Long term? Hopefully someone more informed can tell us that.


----------



## Krummhorn (Feb 18, 2007)

I was an accompanist for a singer a long time ago who carried a little flask of wine with her, and took several sips before a performance. It seemed to get all the phlegm out and she said it relaxed the nerves somewhat too. Later in years, I have heard of other vocalists doing the same. 

I have a feeling that eating sweets or dairy products would leave a 'coating' in the throat area which would hamper the best sonority of the singing voice. As for cold drinks, I think those would contract the vocal chords somewhat, whereas a warm drink (tea perhaps) would be better. 

I've not had any formal training as a singer, but relating only what I've learned from being an accompanist for many years.


----------



## andre (Aug 18, 2012)

*Cold drinks!*

Hello Singers,

I am a singer for a long time!
I drink cold drinks all my life, and have never had a problem with my voice.
Milk is bad, and sweet, gives much mucus.

Greetings André.


----------



## AlainB (Nov 20, 2011)

andre said:


> Milk is bad, and sweet, gives much mucus.

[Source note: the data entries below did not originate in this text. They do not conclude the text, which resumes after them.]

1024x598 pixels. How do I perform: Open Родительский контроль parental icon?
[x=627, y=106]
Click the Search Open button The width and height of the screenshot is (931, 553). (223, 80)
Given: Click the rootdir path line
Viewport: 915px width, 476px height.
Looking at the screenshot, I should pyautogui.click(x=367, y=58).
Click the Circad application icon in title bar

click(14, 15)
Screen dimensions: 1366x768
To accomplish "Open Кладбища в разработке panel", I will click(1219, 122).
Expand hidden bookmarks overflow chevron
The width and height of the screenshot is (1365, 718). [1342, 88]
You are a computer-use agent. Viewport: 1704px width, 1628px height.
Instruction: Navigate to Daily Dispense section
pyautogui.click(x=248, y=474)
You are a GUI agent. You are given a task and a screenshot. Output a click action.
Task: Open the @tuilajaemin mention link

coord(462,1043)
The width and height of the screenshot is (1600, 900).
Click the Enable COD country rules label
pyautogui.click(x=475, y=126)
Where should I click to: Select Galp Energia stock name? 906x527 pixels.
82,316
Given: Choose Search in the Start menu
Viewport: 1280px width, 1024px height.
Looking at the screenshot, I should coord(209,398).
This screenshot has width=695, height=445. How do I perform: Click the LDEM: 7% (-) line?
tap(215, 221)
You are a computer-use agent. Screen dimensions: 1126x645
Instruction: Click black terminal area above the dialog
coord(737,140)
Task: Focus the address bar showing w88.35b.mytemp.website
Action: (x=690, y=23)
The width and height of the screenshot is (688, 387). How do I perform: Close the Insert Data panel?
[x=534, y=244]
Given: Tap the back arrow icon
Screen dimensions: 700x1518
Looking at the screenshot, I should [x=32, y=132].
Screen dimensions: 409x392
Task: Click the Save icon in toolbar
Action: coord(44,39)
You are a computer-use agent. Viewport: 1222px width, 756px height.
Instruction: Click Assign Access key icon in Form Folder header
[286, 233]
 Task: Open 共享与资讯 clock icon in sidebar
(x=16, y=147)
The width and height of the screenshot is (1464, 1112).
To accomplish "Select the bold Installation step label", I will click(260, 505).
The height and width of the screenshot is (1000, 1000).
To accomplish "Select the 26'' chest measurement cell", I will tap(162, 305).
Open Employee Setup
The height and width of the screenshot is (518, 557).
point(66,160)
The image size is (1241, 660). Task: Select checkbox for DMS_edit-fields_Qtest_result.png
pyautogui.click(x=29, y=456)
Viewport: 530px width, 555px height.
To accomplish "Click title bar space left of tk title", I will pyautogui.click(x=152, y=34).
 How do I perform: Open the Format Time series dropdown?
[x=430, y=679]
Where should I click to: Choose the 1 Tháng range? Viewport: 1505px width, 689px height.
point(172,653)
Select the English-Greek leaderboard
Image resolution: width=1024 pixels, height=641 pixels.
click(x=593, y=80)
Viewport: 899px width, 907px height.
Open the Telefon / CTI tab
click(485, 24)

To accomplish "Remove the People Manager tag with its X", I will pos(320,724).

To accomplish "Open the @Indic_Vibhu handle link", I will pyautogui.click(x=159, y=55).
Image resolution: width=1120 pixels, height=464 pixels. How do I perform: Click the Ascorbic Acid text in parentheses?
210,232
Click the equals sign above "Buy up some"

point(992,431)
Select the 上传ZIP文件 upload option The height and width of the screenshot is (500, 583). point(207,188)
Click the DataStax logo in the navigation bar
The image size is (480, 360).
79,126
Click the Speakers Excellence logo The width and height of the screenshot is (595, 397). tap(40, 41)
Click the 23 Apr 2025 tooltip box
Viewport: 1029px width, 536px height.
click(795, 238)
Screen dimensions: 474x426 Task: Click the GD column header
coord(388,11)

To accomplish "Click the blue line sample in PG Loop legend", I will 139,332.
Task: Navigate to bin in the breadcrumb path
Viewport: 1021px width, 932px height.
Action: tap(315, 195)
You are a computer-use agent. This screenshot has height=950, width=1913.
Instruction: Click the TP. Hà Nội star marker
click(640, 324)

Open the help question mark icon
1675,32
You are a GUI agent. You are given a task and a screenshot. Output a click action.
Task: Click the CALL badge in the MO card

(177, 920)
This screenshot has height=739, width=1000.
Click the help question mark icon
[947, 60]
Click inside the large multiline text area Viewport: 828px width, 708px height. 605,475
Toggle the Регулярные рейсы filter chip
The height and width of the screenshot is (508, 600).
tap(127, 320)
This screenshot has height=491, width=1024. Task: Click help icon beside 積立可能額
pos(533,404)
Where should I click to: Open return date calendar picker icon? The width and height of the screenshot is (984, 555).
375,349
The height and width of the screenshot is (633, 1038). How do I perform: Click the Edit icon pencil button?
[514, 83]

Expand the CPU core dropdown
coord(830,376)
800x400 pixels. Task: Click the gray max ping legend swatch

Would that also include products that aren't entirely made out of milk? Because I absolutely love my ViFit yoghurt drink with red fruits (strawberry/raspberry/cherry) taste. It would be a shame to have to completely abandon it.


----------



## PetrB (Feb 28, 2012)

Dairy - milk, cheese, yoghurt; and eggs, and rice are all catalysts for the body to make mucus (in the rice it is the Gluten).

Yoghurts and the like, though the yoghurt is another culture, still leave a coating on the throat, vocal chords and esophagus.
If you want to test this, cut out all the milk, cheese, yoghurt, eggs, rice from your diet for a week and see how much less mucus is in your sinuses (masque), and how much less 'coated' or furry are the throat, vocal chords and esophagus.

Sugar may not only leave a sticky coating, but often has us reacting by producing more sputum, and you don't want to have to fight drinking excess saliva while trying to sing.

The alcohol - is just a rationale for those inclined to alcohol. There are sugars there, too.

To relax the throat and keep the vocal chords (which are muscles) warm, a bit of warm / hot tea (tannic acid and caffeine) - with a bit of lemon juice doing no harm, or a chamomile tea if one needs to take the edge off the adrenaline nerves so many of us experience before performing.

You don't have to 'abandon' the foods or the food group entirely, but I would not at all recommend consuming any dairy, at the least, on a day you are going to perform.


----------



## PetrB (Feb 28, 2012)

Dairy - milk, cheese, yoghurt; and eggs, and rice are all catalysts for the body to make mucus (in the rice it is the Gluten).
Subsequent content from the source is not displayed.